心筋梗塞抑えるホルモン特定 名大チーム 

2012年5月8日 00時51分







 がんに次いで日本人の死因で多い心臓病の一つ、心筋梗塞を抑制するホルモンを、名古屋大大学院医学系研究科の大内乗有(のりゆき)教授や室原豊明教授らのチームが、マウスの実験で特定した。結果は、米科学誌「ジャーナル・オブ・バイオロジカル・ケミストリー」電子版に掲載した。

 心筋梗塞は、動脈硬化によって血管が詰まり、十分な栄養が心臓に行き渡らなくなる病気。細胞死が進み心停止に至ることもある。肥満は心筋梗塞を引き起こす原因の一つで、脂肪から放出されるホルモンが影響していることは以前から指摘されており、大内教授らは、脂肪から放出されるホルモン「CTRP9」に注目した。

 16匹のマウスを2グループに分け、一方にだけこのホルモンを大量に投与。その後、すべてのマウスの心臓の動脈を一定時間縛って血流を悪くしたところ、ホルモンを投与したグループの心筋梗塞を起こす部分の大きさは、もう一方のグループの7割程度にとどまった。ホルモンを投与していないマウスに動脈の縛りをほどいた直後にホルモンを投与すると、こちらも心筋梗塞が7割程度しか起きず、心臓の細胞死を抑制する働きがあることを見つけた。

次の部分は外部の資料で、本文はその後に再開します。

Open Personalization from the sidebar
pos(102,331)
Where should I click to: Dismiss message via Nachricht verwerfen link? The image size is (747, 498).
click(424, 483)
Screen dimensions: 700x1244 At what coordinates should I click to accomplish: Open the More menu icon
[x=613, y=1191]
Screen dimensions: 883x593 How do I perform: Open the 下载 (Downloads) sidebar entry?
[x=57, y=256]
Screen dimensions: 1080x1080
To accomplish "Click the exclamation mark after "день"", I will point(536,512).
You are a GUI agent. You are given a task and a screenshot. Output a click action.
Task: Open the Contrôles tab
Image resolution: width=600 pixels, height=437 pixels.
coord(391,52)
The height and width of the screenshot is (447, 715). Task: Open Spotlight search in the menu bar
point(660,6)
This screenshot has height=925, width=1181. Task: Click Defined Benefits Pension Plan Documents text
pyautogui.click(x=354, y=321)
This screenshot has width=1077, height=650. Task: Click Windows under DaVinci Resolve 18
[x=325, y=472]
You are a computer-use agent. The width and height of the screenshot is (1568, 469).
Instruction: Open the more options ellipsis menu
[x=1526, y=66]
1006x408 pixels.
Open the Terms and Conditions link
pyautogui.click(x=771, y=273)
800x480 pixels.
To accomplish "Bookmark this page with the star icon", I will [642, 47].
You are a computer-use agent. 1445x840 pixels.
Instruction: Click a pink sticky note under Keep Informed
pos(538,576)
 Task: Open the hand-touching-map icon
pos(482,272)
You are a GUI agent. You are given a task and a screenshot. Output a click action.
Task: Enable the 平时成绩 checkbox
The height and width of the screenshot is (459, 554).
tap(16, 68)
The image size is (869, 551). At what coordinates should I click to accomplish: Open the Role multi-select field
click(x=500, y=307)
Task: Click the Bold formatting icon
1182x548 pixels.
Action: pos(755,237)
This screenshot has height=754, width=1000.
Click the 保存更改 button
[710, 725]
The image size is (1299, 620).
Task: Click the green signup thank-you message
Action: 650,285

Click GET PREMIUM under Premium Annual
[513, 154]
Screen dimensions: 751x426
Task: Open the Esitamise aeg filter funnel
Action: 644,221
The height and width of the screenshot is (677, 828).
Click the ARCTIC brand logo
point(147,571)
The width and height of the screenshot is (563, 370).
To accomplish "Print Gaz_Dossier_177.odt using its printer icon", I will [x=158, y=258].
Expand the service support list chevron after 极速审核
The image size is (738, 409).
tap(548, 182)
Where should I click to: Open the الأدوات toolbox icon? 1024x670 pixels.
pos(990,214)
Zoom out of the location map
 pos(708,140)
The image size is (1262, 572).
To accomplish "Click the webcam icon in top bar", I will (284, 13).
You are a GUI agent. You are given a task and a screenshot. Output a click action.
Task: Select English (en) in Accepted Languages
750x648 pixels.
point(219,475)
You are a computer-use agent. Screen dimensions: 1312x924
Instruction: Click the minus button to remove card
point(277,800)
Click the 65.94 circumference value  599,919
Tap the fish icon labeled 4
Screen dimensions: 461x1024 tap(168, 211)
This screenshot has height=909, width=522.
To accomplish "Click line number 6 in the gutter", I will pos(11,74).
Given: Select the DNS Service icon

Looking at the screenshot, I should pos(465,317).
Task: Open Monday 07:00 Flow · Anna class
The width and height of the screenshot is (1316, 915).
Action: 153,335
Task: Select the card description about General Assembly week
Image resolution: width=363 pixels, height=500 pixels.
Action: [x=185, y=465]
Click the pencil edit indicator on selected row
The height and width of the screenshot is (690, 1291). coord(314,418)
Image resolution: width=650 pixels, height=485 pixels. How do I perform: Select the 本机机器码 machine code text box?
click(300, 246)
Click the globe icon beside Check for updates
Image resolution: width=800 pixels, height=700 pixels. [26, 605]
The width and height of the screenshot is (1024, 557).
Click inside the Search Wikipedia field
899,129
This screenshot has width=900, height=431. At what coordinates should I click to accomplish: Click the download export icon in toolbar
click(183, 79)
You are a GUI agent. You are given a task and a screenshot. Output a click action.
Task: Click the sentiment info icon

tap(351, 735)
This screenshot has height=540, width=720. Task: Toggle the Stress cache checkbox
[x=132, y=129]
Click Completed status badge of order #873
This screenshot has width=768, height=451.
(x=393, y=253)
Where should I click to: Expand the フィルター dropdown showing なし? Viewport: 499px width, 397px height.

 また、肥満のマウスの血中のホルモンが、健康なマウスの半分程度しかないことも判明。肥満でホルモンが減少すると、心筋梗塞になりやすい状態になることが分かった。

 大内教授は、「肥満状態で低下するホルモンを正常値に戻す薬剤の開発につながる。心筋梗塞が起きた後の投与でも効果があり、急性期の補助療法にも期待が持てる」と話している。